The company has submitted its plans for the trial to the UK Medicines and Healthcare Products Regulatory Agency. The Agency is expected to approve the vaccine for the trial to proceed at a London hospital.
While the government has stockpiled antiviral drugs Tamiflu and Relenza against avian flu the vaccine could help to limit the infection's spread if a pandemic strain emerges. Unlike most other conventional vaccines that use weakened strains or fragments of the harmful virus, this test vaccine uses strands of DNA , making it a faster and more cost effective option.
During the trial, the volunteers are expected to be vaccinated with a handheld device that will blast harmless, microscopic gold particles coated in the vaccine into the upper arm at supersonic speeds.
Earlier this year tests of a DNA vaccine that was designed to give protection against seasonal flu showed that it offered 100% protection, based on the immune response of volunteers. The DNA vaccine against avian flu has been tested only in animals, so far, where it has proved successful.

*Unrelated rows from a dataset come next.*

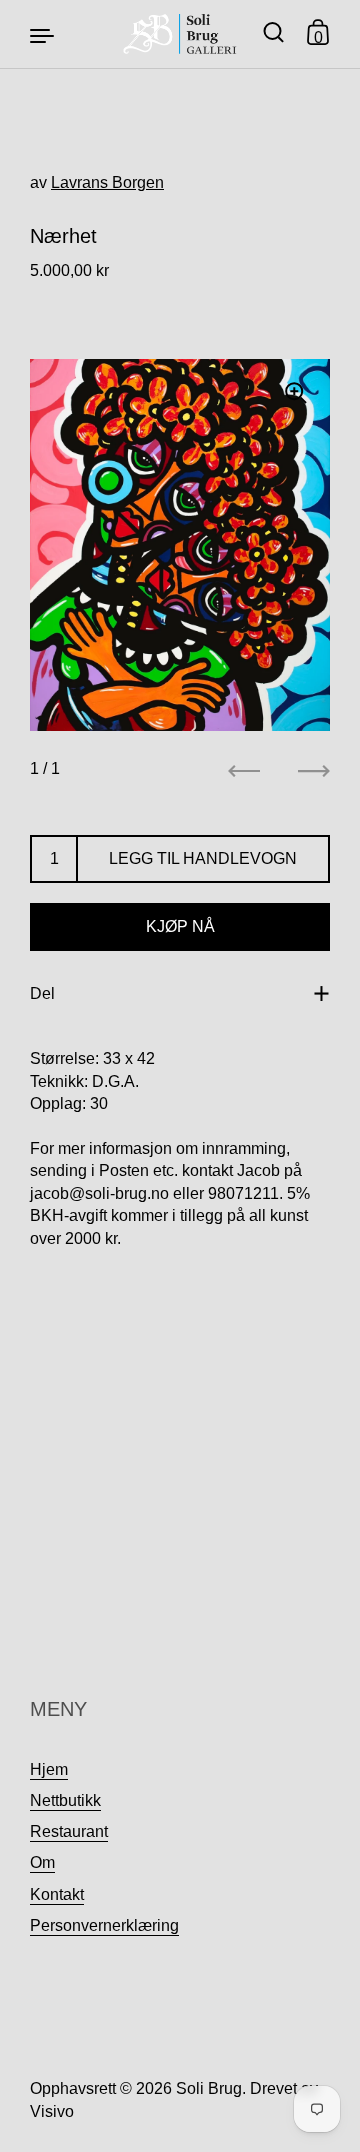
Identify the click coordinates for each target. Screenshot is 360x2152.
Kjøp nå (180, 926)
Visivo (52, 2111)
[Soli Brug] (180, 34)
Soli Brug (209, 2088)
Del (42, 993)
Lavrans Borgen (107, 182)
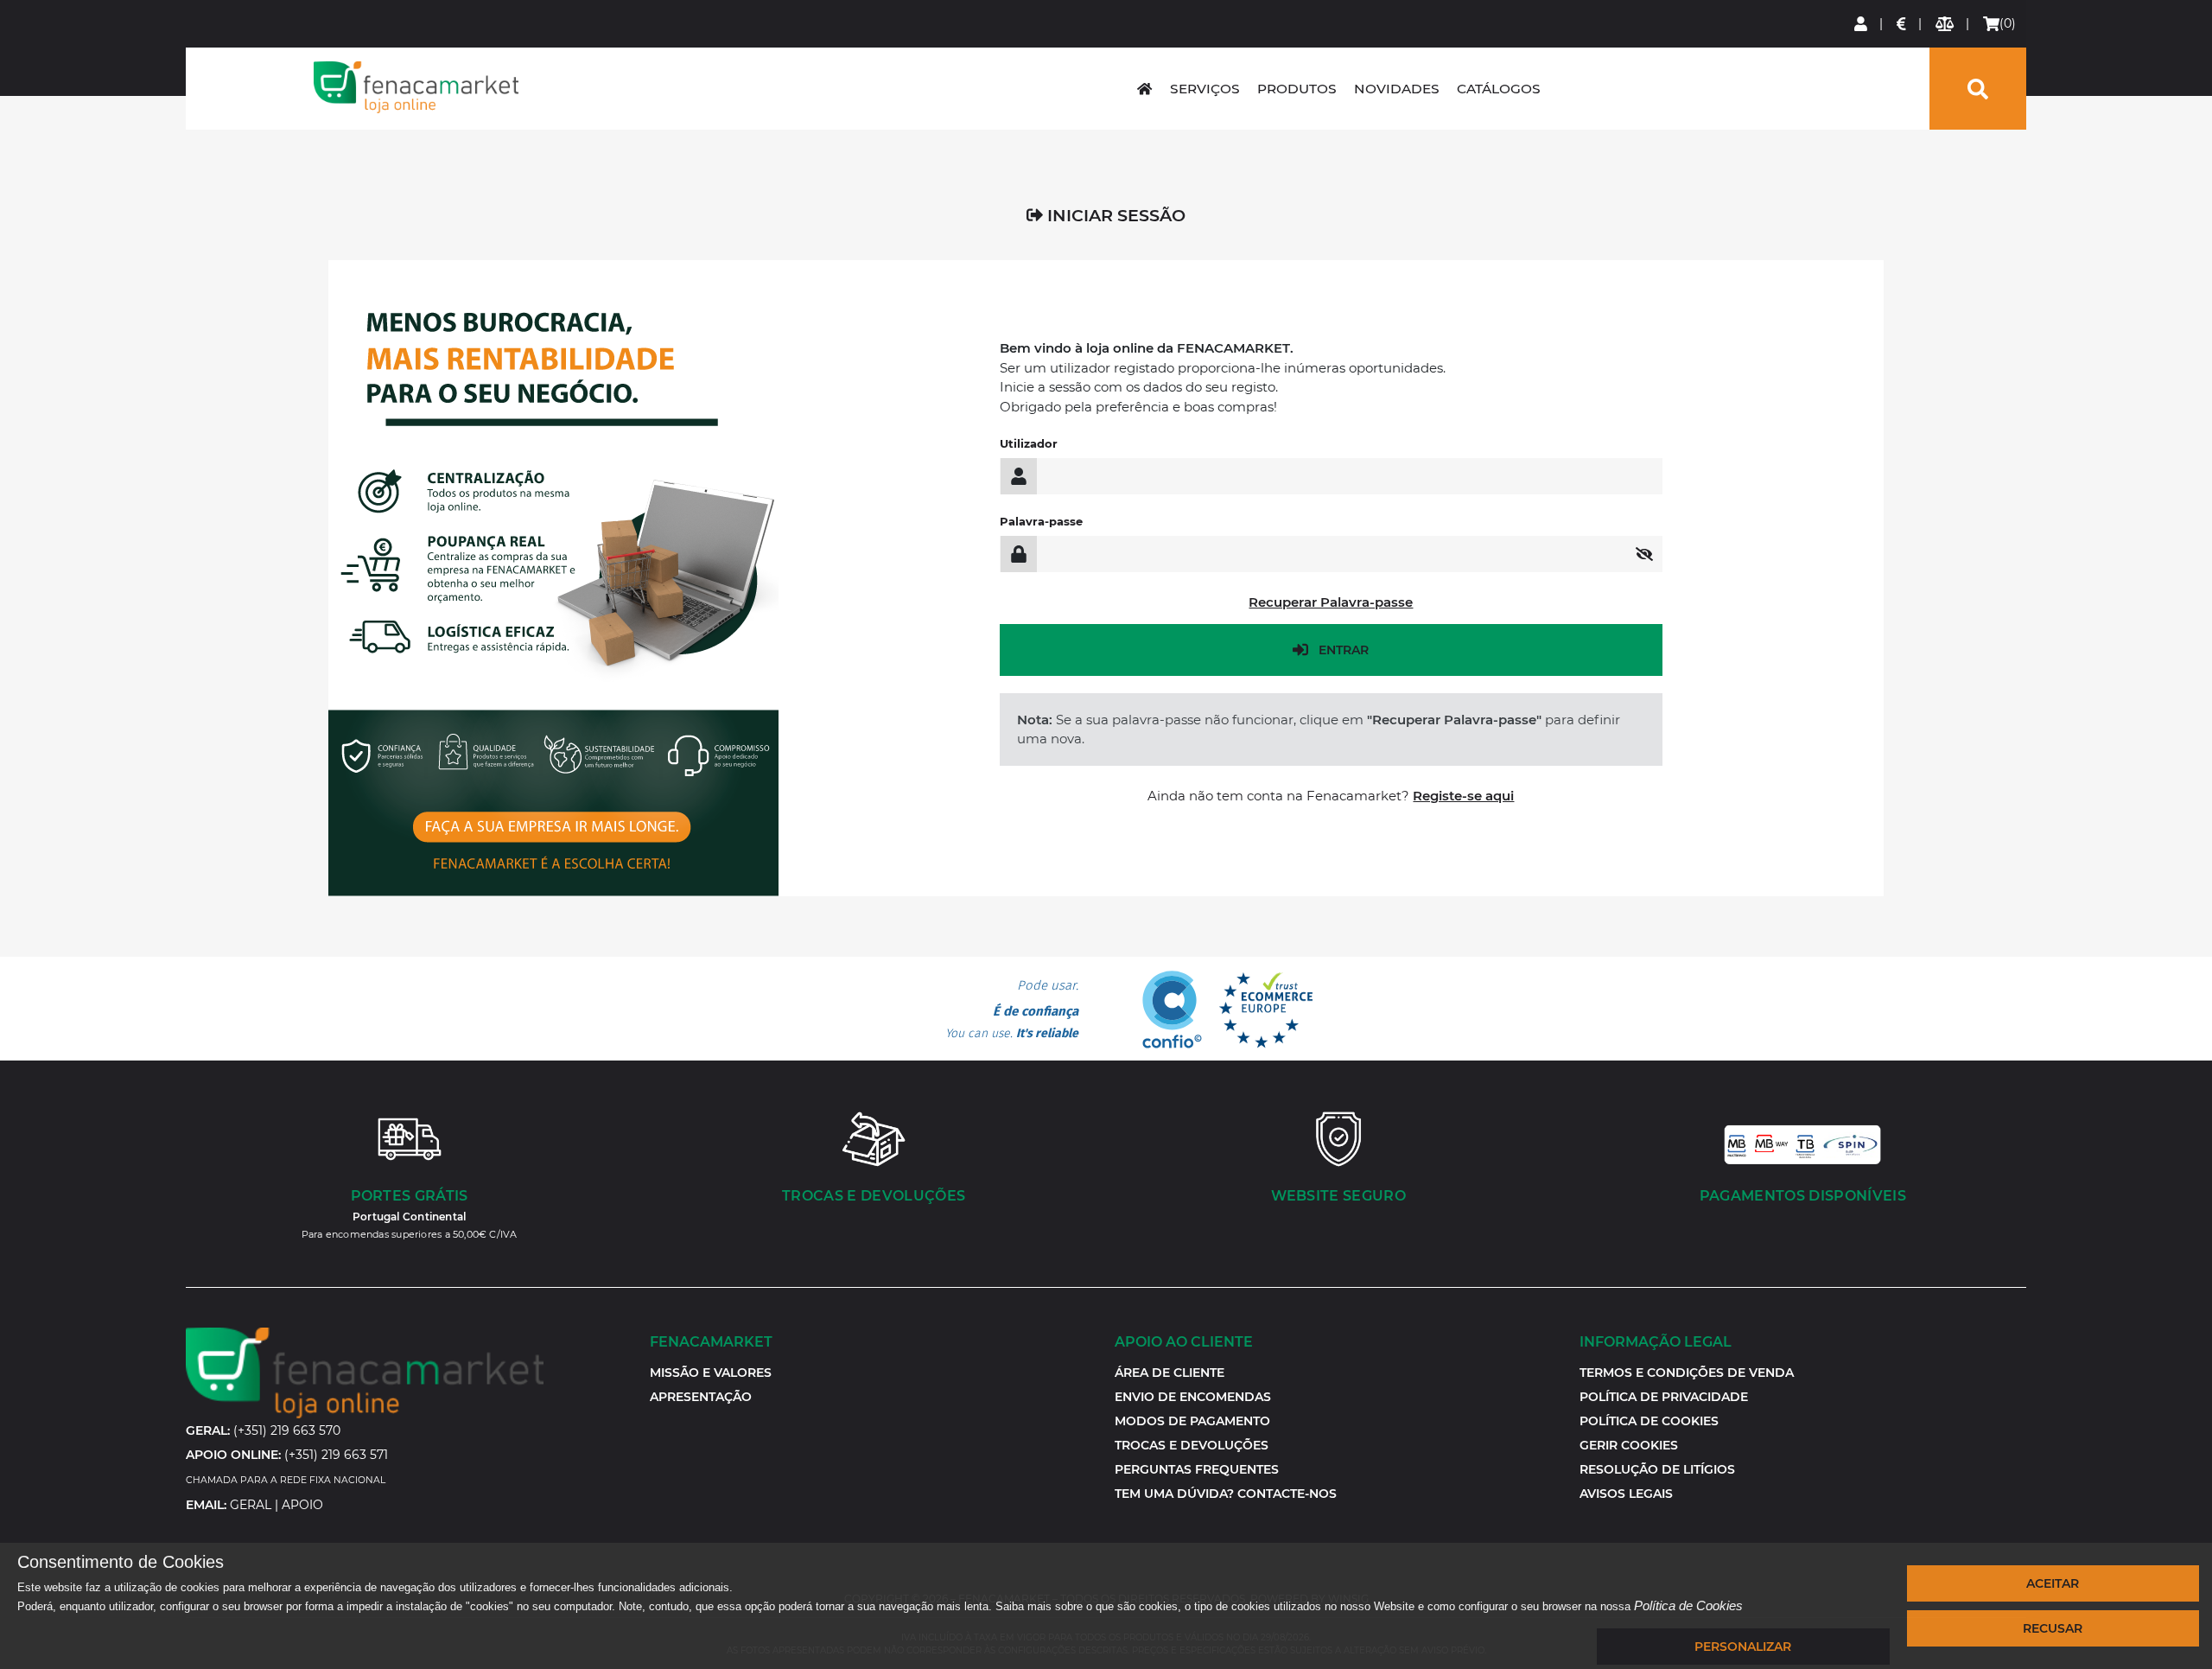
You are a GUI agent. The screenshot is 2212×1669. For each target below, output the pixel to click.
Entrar (1344, 650)
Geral (250, 1505)
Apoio (302, 1505)
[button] (1629, 1445)
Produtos (1297, 88)
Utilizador (1029, 443)
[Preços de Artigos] (1902, 24)
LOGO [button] (416, 87)
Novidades (1397, 88)
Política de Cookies (1688, 1605)
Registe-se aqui (1463, 795)
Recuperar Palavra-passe (1331, 602)
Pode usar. (1011, 1009)
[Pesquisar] (1977, 89)
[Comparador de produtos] (1945, 24)
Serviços (1205, 88)
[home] (1144, 89)
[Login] (1861, 24)
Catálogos (1499, 88)
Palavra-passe (1041, 521)
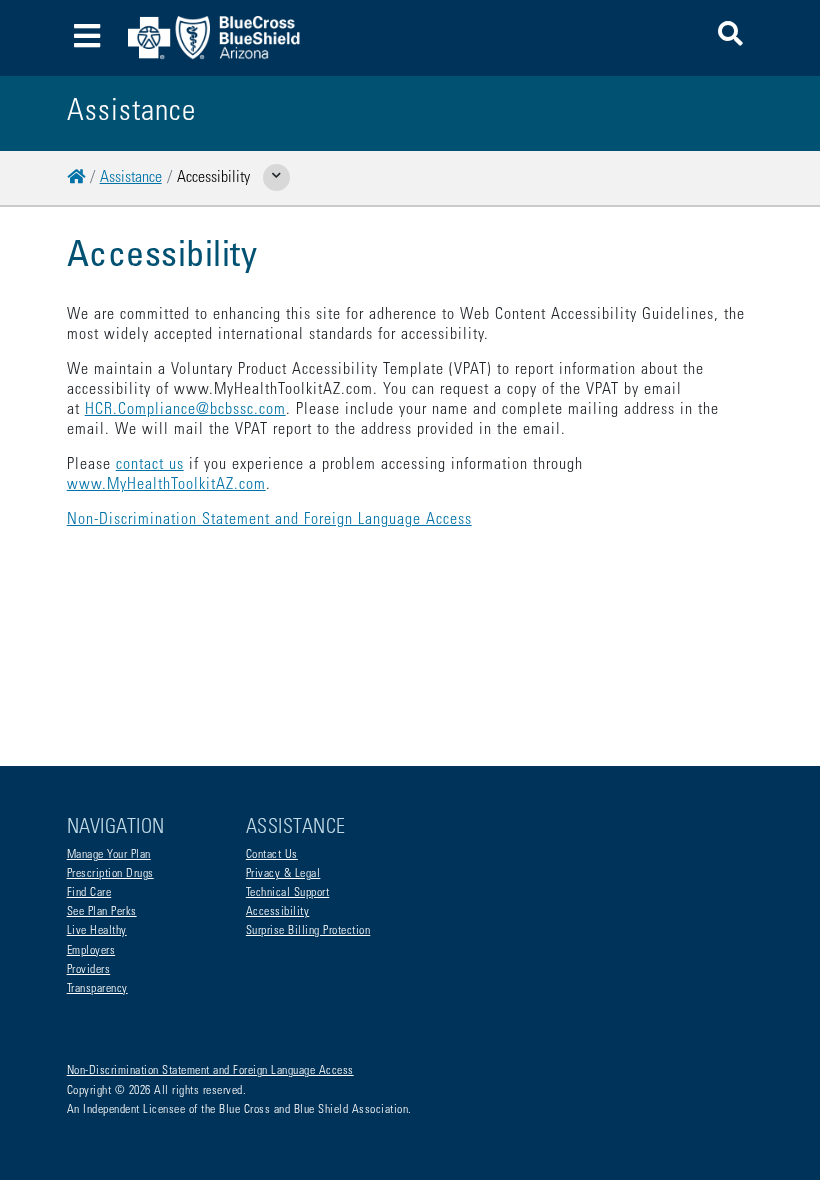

According to John Beadle, chief medical officer of the Oxford-based company PowderMed, 'Our tests have shown that it stops the infection entirely, to the point that we can't even measure the virus in the animals afterwards.'
The company's research has suggested that humans would require two doses of the vaccine, a prime and a boost. Half a kilogram of DNA would suffice for two doses of the vaccine for everyone in Britain.
The details of the trial are put up on the government's website, Clinicaltrials.gov where the company has statecd that was seeking 75 volunteers for the trial at Guy's drug research unit in London.
If the trial goes ahead as planned, volunteers will be tested over several months to monitor how long the vaccine remains effective. Preliminary results are expected in January next year.